Your objective: Nothing but an exact repeat of the data, with pictures removed, belongs in the answer.

[[ Data listing, beginning ]]

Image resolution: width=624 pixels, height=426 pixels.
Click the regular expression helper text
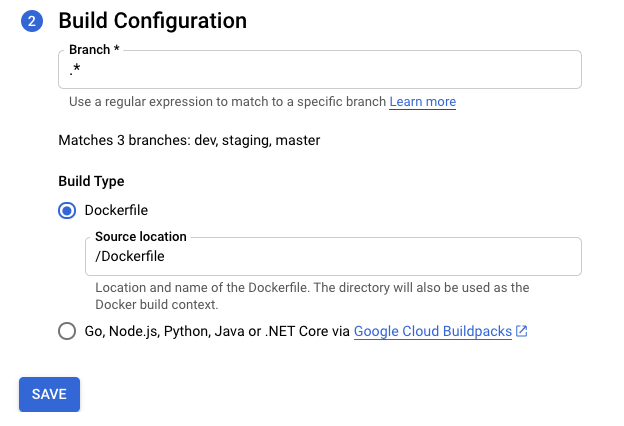pos(227,102)
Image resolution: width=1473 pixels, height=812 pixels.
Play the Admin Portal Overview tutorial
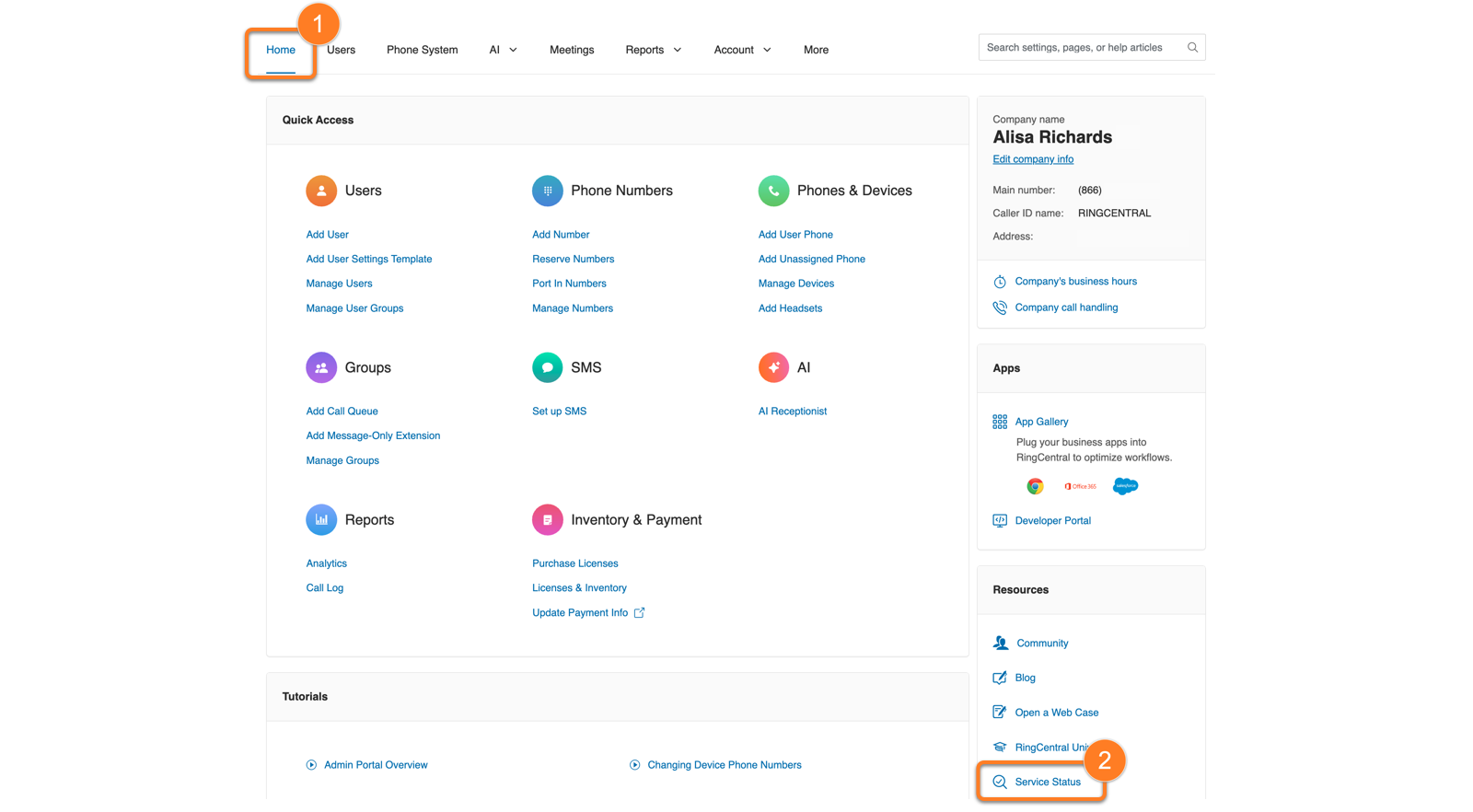(375, 765)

[[ Data listing, end ]]

Final answer:
Image resolution: width=624 pixels, height=426 pixels.
Click the regular expression helper text
pos(227,102)
Image resolution: width=1473 pixels, height=812 pixels.
Play the Admin Portal Overview tutorial
(375, 765)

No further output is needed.